Now nearing a vote, revoking the “Broker Rule” is good policy that deserves bipartisan support

We anticipate that Congress will soon vote on a joint resolution to revoke the IRS’s unconstitutional December broker rule.1 The December rule obligates mere software and infrastructure providers to identify the users of their tools, collect personal information from those users, and report that personal information to the government without a warrant. The rule places unconstitutional burdens on the publication of software and ignores the plain meaning of the Infrastructure Investment and Jobs Act (IIJA), as well as the legislative history of that law’s passage.

Coin Center hopes that revocation of the broker rule will be non-partisan, it’s the right policy no matter your politics. To that end we want to set down in this post the top three reasons why Congress should pass the joint resolution to revoke the rule. There has been much talk of the new Congress taking a friendlier stance toward crypto; this vote will be a decisive first test of that theory.
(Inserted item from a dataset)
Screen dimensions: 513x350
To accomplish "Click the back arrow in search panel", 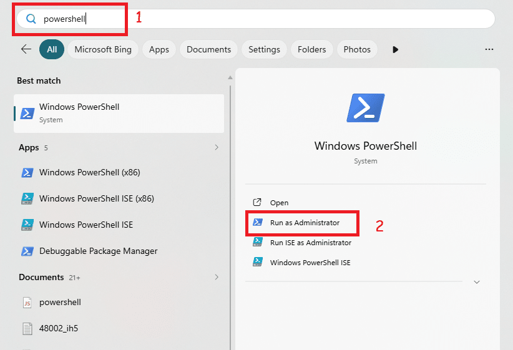I will tap(26, 49).
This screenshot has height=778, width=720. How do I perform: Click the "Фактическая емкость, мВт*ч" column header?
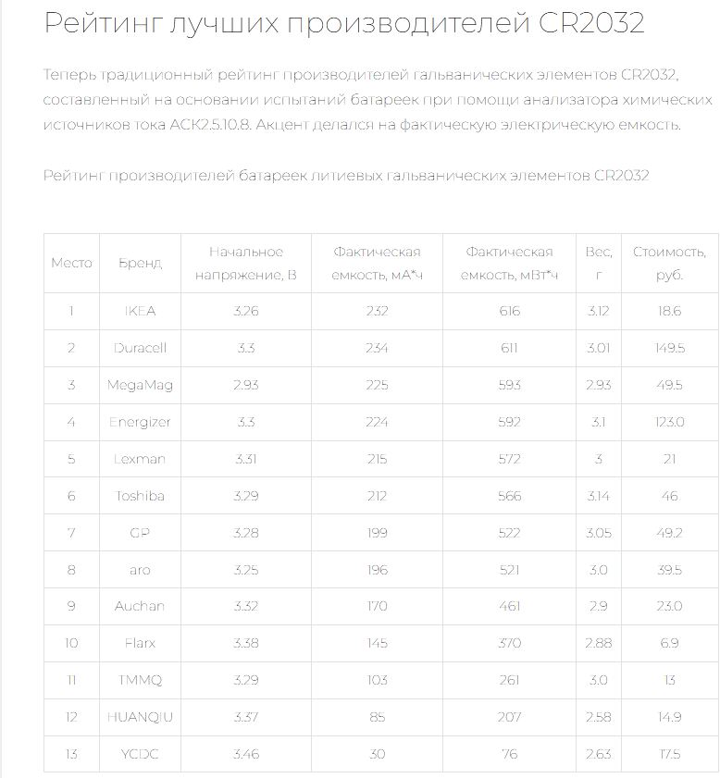[509, 263]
1. The CRA Proposal Preserves Smart Tax Policy While Stopping Government Overreach

The rule was finalized under authority granted to the IRS by Congress in the Infrastructure Investment and Jobs Act (IIJA). The IRS issued an Notice of Proposed Rulemaking in August of 2023, and we argued—at the time—that their proposal vastly exceeded their authority and jeopardized constitutional rights. In an unprecedented step, the IRS bifurcated the final rules made from that initial NPRM. In July of 2024, they published a final rule classifying trusted crypto exchanges as brokers. That uncontroversial policy is something Coin Center and others have supported for almost a decade. In December of 2024, however, the IRS published a second rule that classified mere software developers and infrastructure providers as brokers. We don’t know why the IRS bifurcated their rulemaking process; we can speculate that they may have been uncertain about the statutory and constitutional legitimacy of the second half (and they should be). Either way, the current joint resolution under consideration would only revoke the December rule, preventing the IRS from forcing software developers and infrastructure providers to collect private data they should not be handling. The IRS’s July rule on broker reporting—requiring real brokers like Coinbase and Kraken to report transactions—remains intact.

2. The December Rule Lacks Statutory Authority because of the efforts of a Bipartisan Group of Senators

During the passage of the Infrastructure Investment and Jobs Act, a bipartisan group in the Senate rewrote the definition of “broker” in order to prevent the IRS from doing exactly what they ended up trying in the recent December rule. The revocation of that extralegal rule should be similarly bipartisan.

An early draft of the IIJA would have given the IRS exactly the authority they are seeking. The definition of broker in that early draft included “noncustodial” wallet developers and “decentralized exchange” providers. It treated people as brokers merely for “facilitating” transfers. Thanks to the leadership of Democrat Senators Wyden and Warner alongside Republican Senators Lummis and Toomey, that early definition was struck and replaced with a definition that only obligated persons “effectuating” transfers, like custodial exchanges Coinbase and Kraken, and that had no mention of noncustodial or decentralized exchange providers being treated as brokers. Again, the debate in the Senate was not partisan. Democrats and Republicans who were knowledgeable about crypto came together to stop the IRS from getting the authority they are now seeking ultra vires through the December rule.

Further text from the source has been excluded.